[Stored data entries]
---
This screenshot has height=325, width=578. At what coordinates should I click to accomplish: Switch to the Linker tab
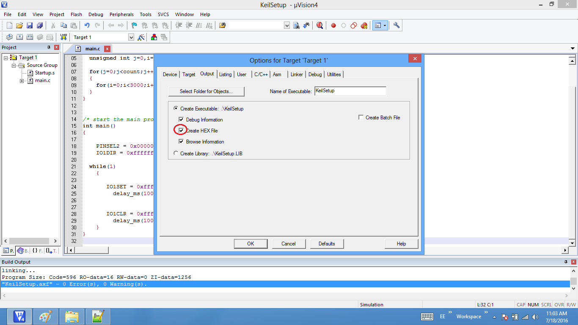click(297, 74)
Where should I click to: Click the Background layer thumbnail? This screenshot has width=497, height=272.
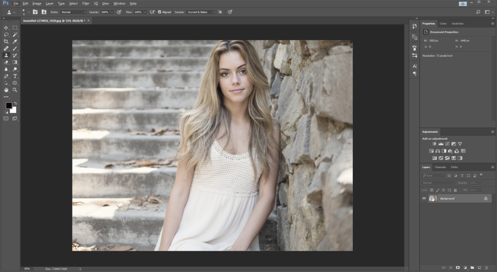coord(433,198)
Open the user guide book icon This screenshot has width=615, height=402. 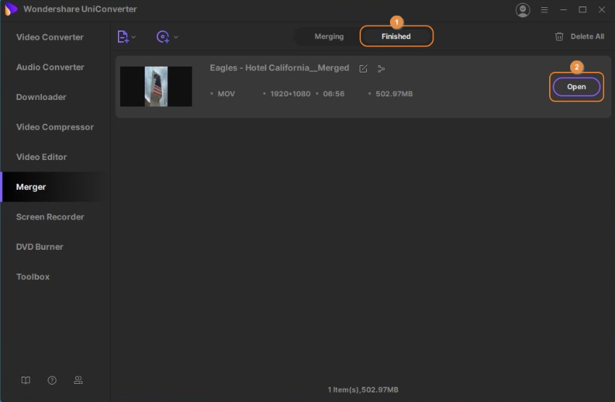(x=25, y=380)
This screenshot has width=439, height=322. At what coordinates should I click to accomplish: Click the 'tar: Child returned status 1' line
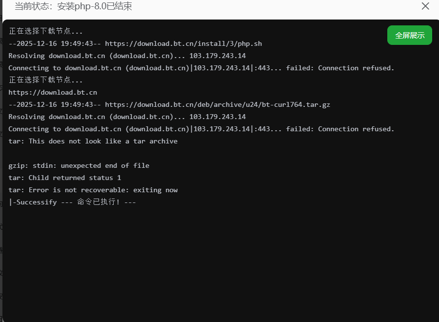65,178
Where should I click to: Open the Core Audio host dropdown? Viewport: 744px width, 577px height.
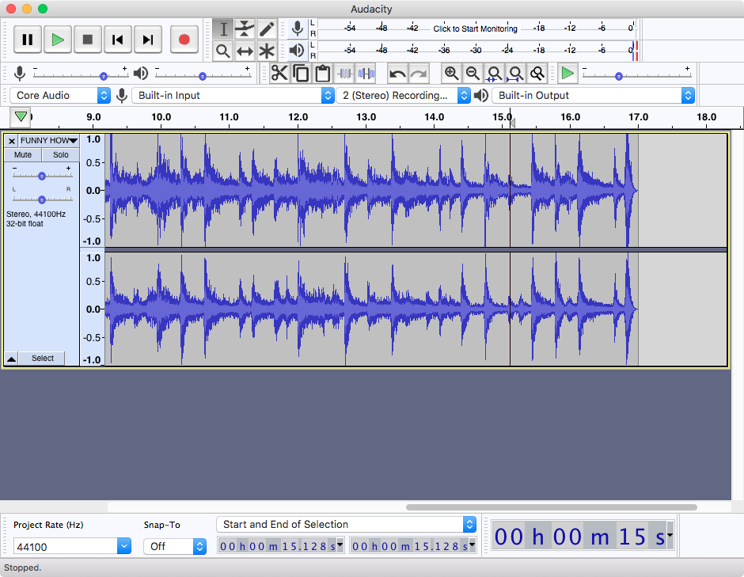click(x=60, y=96)
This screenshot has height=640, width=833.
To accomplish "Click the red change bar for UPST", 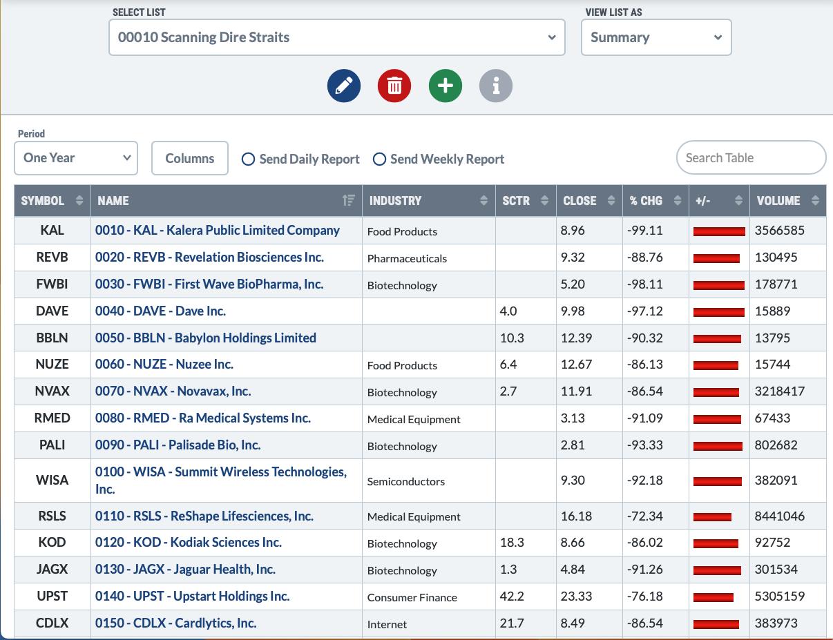I will [713, 597].
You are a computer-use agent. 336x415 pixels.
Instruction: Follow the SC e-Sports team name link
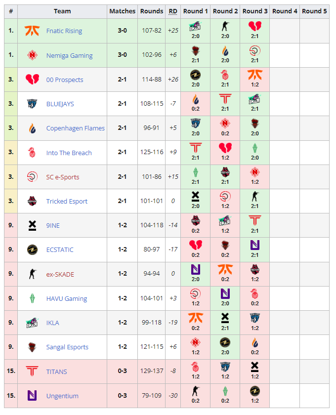point(62,177)
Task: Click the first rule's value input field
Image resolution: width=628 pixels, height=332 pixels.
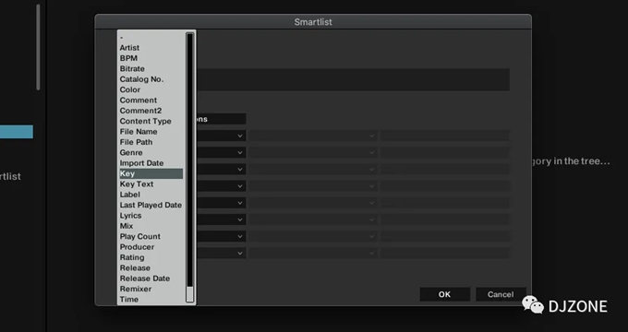Action: click(445, 136)
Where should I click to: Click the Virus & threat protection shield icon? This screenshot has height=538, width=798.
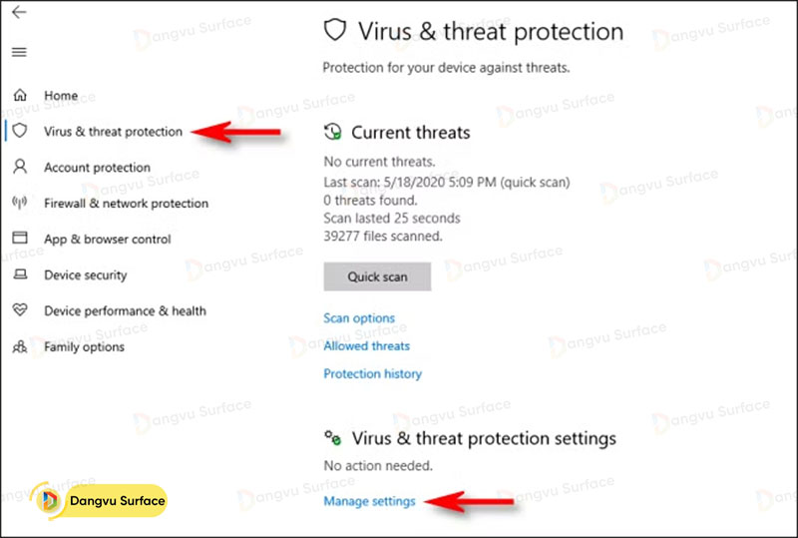coord(19,132)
---
What the task requires: Starting where a line contains "Task: Click the" and finishing at the last line above, set down every line exactly as it reads, with no pictures.

Exercise response:
Task: Click the first rule's value input field
Image resolution: width=628 pixels, height=332 pixels.
Action: click(445, 136)
Where should I click to: Click the Virus & threat protection shield icon? This screenshot has height=538, width=798.
coord(19,132)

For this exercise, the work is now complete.